▸ PROBLEM STATEMENT
Output as a JSON list of strings, one per line with blank lines omitted, the part of the items that opens with the line containing "You are a computer-use" and runs through the end of the items.

------------

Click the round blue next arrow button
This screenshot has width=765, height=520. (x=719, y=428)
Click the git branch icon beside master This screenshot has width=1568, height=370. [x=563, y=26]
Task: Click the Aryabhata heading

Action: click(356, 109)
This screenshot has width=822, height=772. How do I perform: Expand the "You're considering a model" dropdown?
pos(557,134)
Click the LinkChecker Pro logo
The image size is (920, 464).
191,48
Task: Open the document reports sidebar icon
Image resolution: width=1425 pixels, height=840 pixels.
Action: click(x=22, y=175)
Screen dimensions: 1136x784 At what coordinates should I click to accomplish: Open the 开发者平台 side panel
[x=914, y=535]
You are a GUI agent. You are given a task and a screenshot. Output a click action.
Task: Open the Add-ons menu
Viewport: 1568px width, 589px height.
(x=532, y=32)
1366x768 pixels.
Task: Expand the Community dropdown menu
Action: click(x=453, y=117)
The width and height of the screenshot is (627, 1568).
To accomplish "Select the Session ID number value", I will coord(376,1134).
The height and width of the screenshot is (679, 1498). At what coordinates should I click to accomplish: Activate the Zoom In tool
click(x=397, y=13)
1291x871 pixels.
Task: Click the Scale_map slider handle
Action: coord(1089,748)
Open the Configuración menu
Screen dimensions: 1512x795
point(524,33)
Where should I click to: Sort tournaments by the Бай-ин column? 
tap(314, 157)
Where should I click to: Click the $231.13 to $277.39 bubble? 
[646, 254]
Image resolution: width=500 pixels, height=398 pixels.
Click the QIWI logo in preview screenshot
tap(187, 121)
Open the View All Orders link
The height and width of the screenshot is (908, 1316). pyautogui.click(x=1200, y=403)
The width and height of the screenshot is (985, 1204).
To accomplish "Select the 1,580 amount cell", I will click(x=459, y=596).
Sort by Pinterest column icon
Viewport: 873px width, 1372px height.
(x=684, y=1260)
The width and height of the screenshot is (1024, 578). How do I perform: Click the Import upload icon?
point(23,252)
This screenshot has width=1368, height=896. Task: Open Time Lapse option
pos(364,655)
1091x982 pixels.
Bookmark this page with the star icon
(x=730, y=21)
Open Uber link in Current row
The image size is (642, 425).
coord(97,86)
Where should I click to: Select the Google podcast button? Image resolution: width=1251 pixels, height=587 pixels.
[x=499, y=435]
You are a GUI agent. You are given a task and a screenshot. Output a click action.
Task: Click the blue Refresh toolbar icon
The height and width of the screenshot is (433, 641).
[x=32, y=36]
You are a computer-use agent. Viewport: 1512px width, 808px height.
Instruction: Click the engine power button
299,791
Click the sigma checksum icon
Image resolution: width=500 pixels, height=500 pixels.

------------

▸ SOLUTION TO THIS PROBLEM
[
  "You are a computer-use agent. Viewport: 1512px width, 808px height.",
  "Instruction: Click the engine power button",
  "299,791",
  "Click the sigma checksum icon",
  "Image resolution: width=500 pixels, height=500 pixels."
]